Pit vipers’ venom can be strictly neurotoxic with virtually no local signs of envenomation. Venom consists of 90% water and has a minimum of 10 enzymes and 3 to 12 nonenzymatic proteins and peptides in any individual snake.

What Happens if A Pit Viper Bites You?

Dry bites or bites where only a very small amount of venom is injected may cause slight bleeding, pain, and swelling at the bite injury. If a moderate amount of venom was injected, you are more likely to have severe pain, swelling of the whole limb, and general ill feelings, such as nausea, vomiting, and weakness.

4. White-Tailed Deer

White-Tailed Deer

White-tailed deer are found in all 88 Ohio counties and thrive in many different habitats.

In late spring, female deer give birth to fawns; twins and triplets are common if high-quality food sources are available.

While they may seem harmless, they can be dangerous if startled or threatened and are responsible for many vehicle accidents each year.

White-tailed deer have been in Ohio since the end of the last Ice Age.

Ohio’s native people used the deer’s meat for food, the hide for clothing, and the bones and antlers for tools.

Indians also used hides, antlers, and bones for ceremonial purposes.

3. Northern Copperhead Snake

Northern Copperhead Snake

One of three venomous snakes found in Ohio (and other eastern United States regions), the Northern copperhead only bites in defense when directly threatened. Bites are rarely fatal, though can cause pain and sickness. A ground-dwelling snake is difficult to spot amongst a blanket of fallen leaves so step carefully!

2. Wild Boars

Wild Boar

In Ohio, adults range in size from 125–200 pounds.

Larger individuals do occur, but in Ohio, they rarely exceed 350 pounds. Feral swine tracks look similar to white-tailed deer tracks but have more rounded toes and the dew claws are wider than the toes. Wild boars are omnivorous, aggressive animals with sharp tusks.

They are known to attack humans if provoked.

Wild boars are nocturnal animals (active during the night).

They will spend 12h in sleep during the day, hidden in the nests made of leaves. An acute sense of smell allows wild boars to detect an edible root or tuber 25 cm (10 inches) below the soil.

1. The Snapping Turtle

The Snapping Turtle

It is the largest turtle in Ohio.

Terrapins, a related species often confused with turtles, prefer brackish or saltwater habitats, unlike these freshwater turtles. They seldom bask in the sun except in early spring; therefore, though they are very abundant they are not seen as frequently as most other turtles.

It’s not just a myth that they can bite a finger off.

Their Bite Is No Joke, but It Might Not Be as Bad as You Think

They don’t call them snapping turtles for nothing, that’s for sure. And it’s not just a myth that they can bite a finger off.
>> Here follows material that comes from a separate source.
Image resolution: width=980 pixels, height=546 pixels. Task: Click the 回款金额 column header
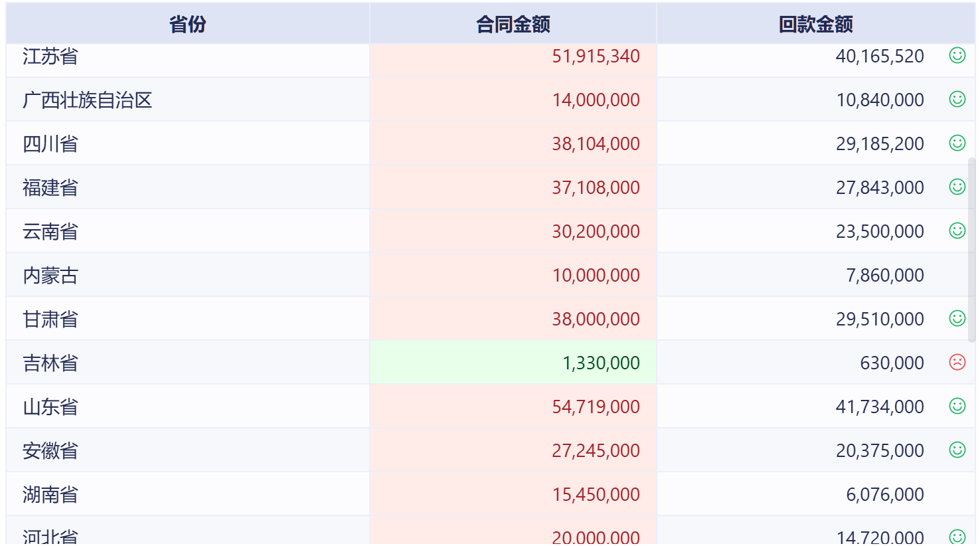[x=815, y=25]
They can and have done it, according to Nature Discovery.

The average common snapping turtle can bite with a force of about 210 Newtons; alligator snapping turtles aren’t quite as powerful, with a bite force of 160 Newtons.

That may seem pretty impressive, but a little context may prove otherwise. Take, for example, lions. They can generate 4,450 Newtons of bite force.
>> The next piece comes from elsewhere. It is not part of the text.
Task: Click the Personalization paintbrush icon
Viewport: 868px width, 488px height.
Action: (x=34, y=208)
Even we humans can do much better than snapping turtles, generating 1,100 Newtons of bite force when biting with our second molars, Nature Discovery reports.

Snapping turtles can inflict a lot of damage with their bites in part because their jaws are sharp and edged.

It’s always a good idea to give snapping turtles — and all wildlife, for that matter — a wide berth, and this is especially true when they are on land.

While these turtles aren’t usually aggressive when in the water, they can be on land, according to the Illinois Natural History Survey.

This could be because snapping turtles spend most of their time in the water, usually only coming on land during nesting season.